The book’s naivety and lack of self-awareness would be funny, but it is compounded by alarming pseudoscience that he wants to impose on the rest of us. Heatherwick reveals that his studio has developed a “boring-o-meter”, a software tool that analyses the visual complexity of a building from the point of view of a passerby, judging “how flat, plain, straight or monotonous it is”. He wants it to be used by planners and argues that “we need to move towards a time in which cities mandate that any new development meets a minimum complexity score”. Such logic would see every Georgian terrace in London (of the kind he praises elsewhere in the book) outlawed. Which raises the question: is simplicity and repetition really the villain he thinks it is? Or is he ultimately missing more important factors?

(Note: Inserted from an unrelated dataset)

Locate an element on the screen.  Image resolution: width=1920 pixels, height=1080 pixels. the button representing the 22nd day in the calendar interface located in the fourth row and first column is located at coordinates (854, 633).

It would be easy to dismiss Heatherwick’s rose-tinted ramblings as irrelevant, but his blinkered campaign has the potential to be highly influential. Having once charmed the former Conservative mayor-turned-prime minister Boris Johnson, with mostly disastrous consequences, our plucky maker-turned-public intellectual has set his sights on wooing Labour, perhaps lusting after a similar advisory role to that once held by Richard Rogers (listed as an inspiration in the book’s acknowledgments, for being “an architect with the courage and ability to start a national conversation”).

Neighbourhood crusher … Azabudai Hills in Tokyo.
Neighbourhood crusher … Azabudai Hills in Tokyo. Photograph: Kimimasa Mayama/EPA-EFE/Shutterstock

While Rogers at least understood the forces that shape cities, Heatherwick’s musings are dangerously misguided. Just like the Building Better, Building Beautiful Commission before it, headed up by the late aesthetic philosopher Roger Scruton, the Humanise movement focuses on the outward appearance of buildings at the expense of much more crucial issues. Our mental and physical health depends less on being titillated by the design of a facade than by being able to live and work in adequately sized spaces with decent ceiling heights, ample daylight, good ventilation and thermal insulation – something that so much of the building stock in Britain, both old and new, so desperately lacks. The continued extension of permitted development rights is allowing offices, shops and warehouses to be converted into homes without planning permission, leading to a grim generation of tiny, dingy, overcrowded slums unfit for human habitation – no matter how jazzy their facades.

While Heatherwick berates architects for being too boring, he gives developers, contractors and policymakers a free pass to continue with business as usual. Whether it’s the monopoly of the big builders over the supply of land, along with their corner-cutting and “value-engineering”, or the government’s bonfire of regulations and the gleeful destruction of the planning system, there are much greater dangers to people and planet than whether or not the outside of a building is entertaining enough.